I noticed as soon as she took off her coat, after setting her computer and recording equipment down, that she had had a bilateral mastectomy.  There was no question about it, as she was wearing a knit top and jacket, and her chest was completely flat.  I tried not to stare, but, unless I’m at a breast cancer event, I don’t often see a woman I’ve never met without something that appears to be breasts.  Although there are some exceptions, most women these days decide to reconstruct.  My first feeling was one of deep respect—it is not easy to go about your daily business, especially where you go into situations where you don’t know anyone, when you are missing a part of your body that is given so much emphasis.
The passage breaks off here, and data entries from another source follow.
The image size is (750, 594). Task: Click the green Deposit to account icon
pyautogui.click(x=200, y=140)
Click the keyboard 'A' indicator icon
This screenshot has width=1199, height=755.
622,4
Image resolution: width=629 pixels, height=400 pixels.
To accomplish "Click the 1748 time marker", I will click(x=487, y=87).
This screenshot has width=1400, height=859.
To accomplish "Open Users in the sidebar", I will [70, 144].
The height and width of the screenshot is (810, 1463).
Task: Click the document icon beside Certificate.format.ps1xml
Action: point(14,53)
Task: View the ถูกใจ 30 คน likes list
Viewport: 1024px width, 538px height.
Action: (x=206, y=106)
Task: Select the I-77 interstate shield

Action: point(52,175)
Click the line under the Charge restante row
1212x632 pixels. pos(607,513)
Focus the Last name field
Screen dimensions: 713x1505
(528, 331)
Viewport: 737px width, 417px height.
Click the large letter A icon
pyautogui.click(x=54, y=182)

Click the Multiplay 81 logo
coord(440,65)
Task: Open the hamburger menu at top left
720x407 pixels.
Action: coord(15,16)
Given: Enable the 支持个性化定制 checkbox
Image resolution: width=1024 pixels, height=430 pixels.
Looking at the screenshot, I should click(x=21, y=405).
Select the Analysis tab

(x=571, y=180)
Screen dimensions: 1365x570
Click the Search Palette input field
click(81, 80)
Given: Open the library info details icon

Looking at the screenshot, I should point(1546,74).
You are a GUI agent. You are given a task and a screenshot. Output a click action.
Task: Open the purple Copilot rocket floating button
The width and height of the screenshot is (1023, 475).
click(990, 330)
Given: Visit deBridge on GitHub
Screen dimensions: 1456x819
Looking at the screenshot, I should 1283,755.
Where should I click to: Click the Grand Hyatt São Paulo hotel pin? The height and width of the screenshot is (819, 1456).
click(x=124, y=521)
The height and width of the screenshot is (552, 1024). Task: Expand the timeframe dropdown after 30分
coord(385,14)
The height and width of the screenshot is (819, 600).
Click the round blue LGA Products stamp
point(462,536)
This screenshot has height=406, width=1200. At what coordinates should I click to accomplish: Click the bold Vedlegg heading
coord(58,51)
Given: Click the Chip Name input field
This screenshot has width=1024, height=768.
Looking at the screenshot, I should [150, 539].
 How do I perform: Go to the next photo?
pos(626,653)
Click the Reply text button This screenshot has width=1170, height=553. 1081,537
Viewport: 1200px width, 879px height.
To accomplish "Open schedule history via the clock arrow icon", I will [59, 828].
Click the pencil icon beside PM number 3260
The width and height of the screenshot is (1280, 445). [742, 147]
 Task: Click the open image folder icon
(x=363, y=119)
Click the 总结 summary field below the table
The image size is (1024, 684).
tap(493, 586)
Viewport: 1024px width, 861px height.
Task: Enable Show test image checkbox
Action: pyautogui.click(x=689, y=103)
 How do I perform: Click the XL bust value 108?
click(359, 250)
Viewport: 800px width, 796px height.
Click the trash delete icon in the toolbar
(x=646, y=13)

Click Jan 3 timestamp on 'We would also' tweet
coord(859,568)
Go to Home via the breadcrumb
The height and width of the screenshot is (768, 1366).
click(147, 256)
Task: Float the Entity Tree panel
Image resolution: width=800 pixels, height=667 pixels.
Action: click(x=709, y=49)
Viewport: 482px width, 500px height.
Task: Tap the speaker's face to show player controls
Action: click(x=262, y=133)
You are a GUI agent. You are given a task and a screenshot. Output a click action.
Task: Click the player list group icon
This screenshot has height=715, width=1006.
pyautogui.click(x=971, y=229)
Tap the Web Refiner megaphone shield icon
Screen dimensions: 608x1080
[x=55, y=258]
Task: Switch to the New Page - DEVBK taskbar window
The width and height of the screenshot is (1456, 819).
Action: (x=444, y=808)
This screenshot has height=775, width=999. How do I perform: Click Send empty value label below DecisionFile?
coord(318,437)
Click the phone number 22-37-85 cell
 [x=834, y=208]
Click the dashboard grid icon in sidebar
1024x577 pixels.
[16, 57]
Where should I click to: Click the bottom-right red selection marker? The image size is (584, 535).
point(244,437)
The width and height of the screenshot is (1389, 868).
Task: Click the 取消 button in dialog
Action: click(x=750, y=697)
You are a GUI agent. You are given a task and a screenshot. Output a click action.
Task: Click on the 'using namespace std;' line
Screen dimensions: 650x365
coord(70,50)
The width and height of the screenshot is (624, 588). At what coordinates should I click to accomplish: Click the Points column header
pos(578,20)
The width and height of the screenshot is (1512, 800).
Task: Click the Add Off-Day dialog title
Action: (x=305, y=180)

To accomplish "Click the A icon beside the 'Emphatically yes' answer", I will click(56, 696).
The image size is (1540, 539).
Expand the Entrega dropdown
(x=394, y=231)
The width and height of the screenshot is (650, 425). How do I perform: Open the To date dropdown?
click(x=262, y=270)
I wasn’t taking or defending the deposition, only observing, so I jotted down my thoughts.  What would I say to her?  I had no idea whether she was newly living with breast cancer or whether it was something she had dealt with for a long time.  I’m a little hesitant to be nosy with people I’ve never met, and assume that they’ve had cancer, because once, I went up to a bald woman in Wal-mart to express my support for her walking around with no hair, assuming she was bald from chemo, and encourage her that it would grow back, as mine had.  She told me she was glad that I was now healthy, but she had alopecia.  So now, I don’t like to make assumptions.

But during a break, when the court reporter and I were alone in the conference room, I couldn’t resist asking her if she had had breast cancer. She had, and was very willing to talk about it.  She was Stage 4, and had been for six years.  She had been diagnosed around the same time I was, eight or nine years ago, but it had come back in her breast and in her bones.  She was NED now, but had been on oral chemotherapy drugs for a while.

I was in awe.  All I could think of was that she is a rock star, like so many of the women I’ve met who have also had breast cancer.  They know my worries, my triumphs, and my memories, because they share them.  There is an instant bond that can last years, if we are lucky, and persist even if we’ve never met the other woman in “real life” but only know them online.

When I left the deposition, I told her good luck, and that I hoped that the chemo keeps working.  She reached out, as if to shake or clasp my hand.  But I bent down and hugged her instead, because she is my sister.